Vallourec will release its full Q1-2016 results on 3 May 2016.
Business and financial update
As expected, the Q1 results are impacted by the decrease in volumes, which reached a record low level, notably for the Oil & Gas businesses that continue to evolve in adverse market conditions.
- First quarter consolidated revenues amount to €671 million, down 36% compared with the first quarter 2015. Besides being traditionally weak at the beginning of the year as a result of the restart of activity after the annual shutdowns for maintenance in Europe and summertime closures in Brazil, the business was impacted by a sharp decrease in demand, especially in Oil & Gas markets.
- Comments on the Oil & Gas activity over first quarter:
- In the USA, revenues were down sharply due to low final demand for OCTG and continued inventory reduction by distributors, as a result of the significant decline of the active rig count (-60% compared with the first quarter of 2015). This resulted in persistent pressure on sales prices. As a reminder, first quarter 2015 sales were supported by a strong order book recorded at the end of 2014 with prices stabilized at a good level.
- In the EAMEA region, revenues improved over the first quarter of 2015 due to a favourable mix effect. However bookings remained low, as IOCs postponed a number of projects.
- In Brazil, first quarter 2016 revenues fell sharply compared with the first quarter of 2015, mainly impacted by the decline in drilling activity of Petrobras.
- Power Generation revenues were affected by lower deliveries on the conventional power generation market compared with the first quarter of 2015, during which a good level of orders were booked, and by a very low level of deliveries in nuclear during this quarter.
- Industry & Other revenues declined in Europe with sharply lower volumes compared with the first quarter of 2015, as well as in Brazil where the recession is affecting all industrial sectors. Meanwhile, bookings picked up in Europe during the first quarter 2016. In Brazil the fall of iron ore prices compared with the first quarter of 2015 significantly impacted revenues from this activity.
On the basis of these consolidated revenues and of estimated operating costs for the quarter, the Group estimates that EBITDA for the first quarter of 2016 should be slightly better than €-77 million, which was the level recorded in the fourth quarter of 2015.
Consolidated net debt as at 31 March amounted to €1.8 billion.
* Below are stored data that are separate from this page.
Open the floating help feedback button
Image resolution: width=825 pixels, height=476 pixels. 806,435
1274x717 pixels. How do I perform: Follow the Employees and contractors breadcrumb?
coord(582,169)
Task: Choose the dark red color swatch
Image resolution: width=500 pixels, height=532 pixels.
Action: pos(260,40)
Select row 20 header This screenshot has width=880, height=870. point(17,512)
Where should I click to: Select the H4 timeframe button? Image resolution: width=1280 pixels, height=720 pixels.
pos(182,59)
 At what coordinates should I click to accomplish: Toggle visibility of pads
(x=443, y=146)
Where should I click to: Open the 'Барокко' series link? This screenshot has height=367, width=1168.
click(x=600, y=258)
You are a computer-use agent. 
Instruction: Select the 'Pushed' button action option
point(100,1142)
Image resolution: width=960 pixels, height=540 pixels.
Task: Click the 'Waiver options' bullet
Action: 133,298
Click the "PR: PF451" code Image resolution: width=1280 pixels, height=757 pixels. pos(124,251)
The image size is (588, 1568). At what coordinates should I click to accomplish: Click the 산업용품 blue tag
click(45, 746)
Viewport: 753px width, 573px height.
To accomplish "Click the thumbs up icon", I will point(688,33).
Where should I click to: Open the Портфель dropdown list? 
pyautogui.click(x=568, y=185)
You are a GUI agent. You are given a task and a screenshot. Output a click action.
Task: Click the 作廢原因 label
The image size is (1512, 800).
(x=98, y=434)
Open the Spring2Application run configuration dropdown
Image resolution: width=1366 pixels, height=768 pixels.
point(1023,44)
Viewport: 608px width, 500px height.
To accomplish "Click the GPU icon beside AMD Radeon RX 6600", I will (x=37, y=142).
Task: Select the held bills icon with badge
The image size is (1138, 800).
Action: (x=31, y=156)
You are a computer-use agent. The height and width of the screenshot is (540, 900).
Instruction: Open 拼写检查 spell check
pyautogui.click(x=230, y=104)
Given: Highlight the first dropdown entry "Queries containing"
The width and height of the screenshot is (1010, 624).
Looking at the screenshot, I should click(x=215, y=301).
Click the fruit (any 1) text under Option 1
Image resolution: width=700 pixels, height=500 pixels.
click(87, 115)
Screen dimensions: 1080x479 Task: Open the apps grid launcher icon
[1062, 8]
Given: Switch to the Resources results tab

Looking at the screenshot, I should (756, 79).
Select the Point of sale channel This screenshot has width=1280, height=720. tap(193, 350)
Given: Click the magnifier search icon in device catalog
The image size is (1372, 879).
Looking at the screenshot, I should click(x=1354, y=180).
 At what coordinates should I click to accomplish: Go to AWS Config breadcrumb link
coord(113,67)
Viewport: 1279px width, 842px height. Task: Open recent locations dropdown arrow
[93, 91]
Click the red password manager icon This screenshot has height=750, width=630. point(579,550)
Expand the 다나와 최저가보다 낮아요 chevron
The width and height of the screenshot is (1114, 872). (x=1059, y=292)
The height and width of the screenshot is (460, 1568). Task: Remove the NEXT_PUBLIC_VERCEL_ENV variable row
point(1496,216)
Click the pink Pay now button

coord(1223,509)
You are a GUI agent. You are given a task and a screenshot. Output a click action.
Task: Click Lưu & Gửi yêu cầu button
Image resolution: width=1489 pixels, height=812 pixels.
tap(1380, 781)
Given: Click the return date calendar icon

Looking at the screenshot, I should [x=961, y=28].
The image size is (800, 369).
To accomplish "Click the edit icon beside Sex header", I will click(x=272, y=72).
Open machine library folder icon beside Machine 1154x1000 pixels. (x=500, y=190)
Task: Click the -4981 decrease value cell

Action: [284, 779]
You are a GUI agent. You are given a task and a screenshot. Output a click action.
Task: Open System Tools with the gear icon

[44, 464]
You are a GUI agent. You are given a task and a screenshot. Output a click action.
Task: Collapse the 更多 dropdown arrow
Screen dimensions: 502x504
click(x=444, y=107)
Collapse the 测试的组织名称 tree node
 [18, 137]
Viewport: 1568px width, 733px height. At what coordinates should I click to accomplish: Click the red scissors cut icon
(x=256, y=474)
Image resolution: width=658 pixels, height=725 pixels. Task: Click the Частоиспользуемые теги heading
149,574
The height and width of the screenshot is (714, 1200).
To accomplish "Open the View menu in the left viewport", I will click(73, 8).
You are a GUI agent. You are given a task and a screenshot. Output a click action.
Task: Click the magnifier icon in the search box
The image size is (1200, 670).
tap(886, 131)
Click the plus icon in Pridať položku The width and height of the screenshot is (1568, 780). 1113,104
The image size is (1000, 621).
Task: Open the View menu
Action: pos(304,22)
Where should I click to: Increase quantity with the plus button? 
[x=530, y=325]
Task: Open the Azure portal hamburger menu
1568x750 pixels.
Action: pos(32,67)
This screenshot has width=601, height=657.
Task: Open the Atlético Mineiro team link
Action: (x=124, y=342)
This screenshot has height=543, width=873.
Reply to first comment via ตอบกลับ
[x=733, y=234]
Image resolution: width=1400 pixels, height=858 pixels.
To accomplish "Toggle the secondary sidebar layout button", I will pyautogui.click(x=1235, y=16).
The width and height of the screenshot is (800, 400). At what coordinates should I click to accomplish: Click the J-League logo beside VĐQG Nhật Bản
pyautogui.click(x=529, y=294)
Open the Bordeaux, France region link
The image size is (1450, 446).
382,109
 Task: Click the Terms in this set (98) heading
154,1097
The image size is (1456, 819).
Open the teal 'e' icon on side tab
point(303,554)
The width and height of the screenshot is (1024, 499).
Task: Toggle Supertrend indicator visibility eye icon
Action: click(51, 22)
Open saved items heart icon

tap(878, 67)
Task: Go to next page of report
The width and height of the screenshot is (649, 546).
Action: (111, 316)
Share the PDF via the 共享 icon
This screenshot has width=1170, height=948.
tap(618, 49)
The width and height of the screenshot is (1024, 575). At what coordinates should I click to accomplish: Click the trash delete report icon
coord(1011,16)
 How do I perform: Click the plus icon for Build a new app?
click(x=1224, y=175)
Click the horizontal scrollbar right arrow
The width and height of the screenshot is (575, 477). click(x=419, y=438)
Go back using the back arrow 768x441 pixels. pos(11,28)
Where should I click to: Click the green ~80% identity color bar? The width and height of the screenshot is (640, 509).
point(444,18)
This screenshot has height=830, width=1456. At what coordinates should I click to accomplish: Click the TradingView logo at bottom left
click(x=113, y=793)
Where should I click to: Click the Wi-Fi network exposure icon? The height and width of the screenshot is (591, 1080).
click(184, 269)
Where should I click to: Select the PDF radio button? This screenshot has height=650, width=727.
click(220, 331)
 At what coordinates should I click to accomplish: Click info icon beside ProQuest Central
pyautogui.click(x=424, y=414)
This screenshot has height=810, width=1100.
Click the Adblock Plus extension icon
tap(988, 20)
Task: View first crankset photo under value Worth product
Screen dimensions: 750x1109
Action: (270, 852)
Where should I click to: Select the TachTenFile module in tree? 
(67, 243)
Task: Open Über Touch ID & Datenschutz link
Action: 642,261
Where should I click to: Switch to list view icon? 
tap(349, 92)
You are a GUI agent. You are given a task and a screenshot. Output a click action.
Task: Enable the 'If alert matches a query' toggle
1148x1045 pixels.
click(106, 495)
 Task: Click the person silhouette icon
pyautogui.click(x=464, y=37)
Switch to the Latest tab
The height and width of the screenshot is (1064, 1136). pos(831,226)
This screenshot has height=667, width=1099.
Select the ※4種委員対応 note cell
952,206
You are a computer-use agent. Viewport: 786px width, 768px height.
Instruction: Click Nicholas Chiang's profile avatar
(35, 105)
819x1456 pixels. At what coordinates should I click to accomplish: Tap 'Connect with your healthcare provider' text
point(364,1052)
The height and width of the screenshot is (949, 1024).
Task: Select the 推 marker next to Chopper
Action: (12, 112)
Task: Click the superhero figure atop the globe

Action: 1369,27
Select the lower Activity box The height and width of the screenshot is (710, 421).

Beyond the seasonal effect relating to the working capital requirement, which is typically higher at the beginning of the year, the increase in debt during the first quarter is partly due to the deposit in an escrow account of €60 million in relation to the on-going acquisition of Tianda.
2016 and 2020 targets confirmed
After a second quarter which is expected to be better than the first quarter as a consequence of the concentration of orders to be delivered during the second quarter, we continue, at this stage, to anticipate a difficult second half of 2016. In this context, the Group confirms its targets for 2016, namely:
- EBITDA lower than in 2015
- Negative cash flow of approximately €-600 million (assuming a stable working capital requirement)
- Net debt not exceeding €1.5 billion at the end of the year, after the acquisition of Tianda, the full consolidation of VSB and the completion of the proposed capital increase of approximately €1 billion.
Furthermore, the Group is committed to pursuing the strategic initiatives announced on 1st February and confirms its targets for 2020.
Annual Shareholders' Meeting on 6 April 2016
The Annual Shareholders' Meeting dated 6 April has been called to make a decision on the financial delegations enabling the implementation of the proposed share capital increase of approximately €1 billion announced on 1st February 2016. This capital increase will consist of the issuance of mandatory convertible bonds reserved to Bpifrance and Nippon Steel & Sumitomo Metal Corporation (NSSMC) and a share capital increase with shareholders' preferential subscription rights. It will be launched by the Company on the basis of and subject to the approval of the Shareholders' General Meeting, subject to market conditions and to the approval of the Autorité des marchés financiers (AMF) of the prospectus relating to this transaction.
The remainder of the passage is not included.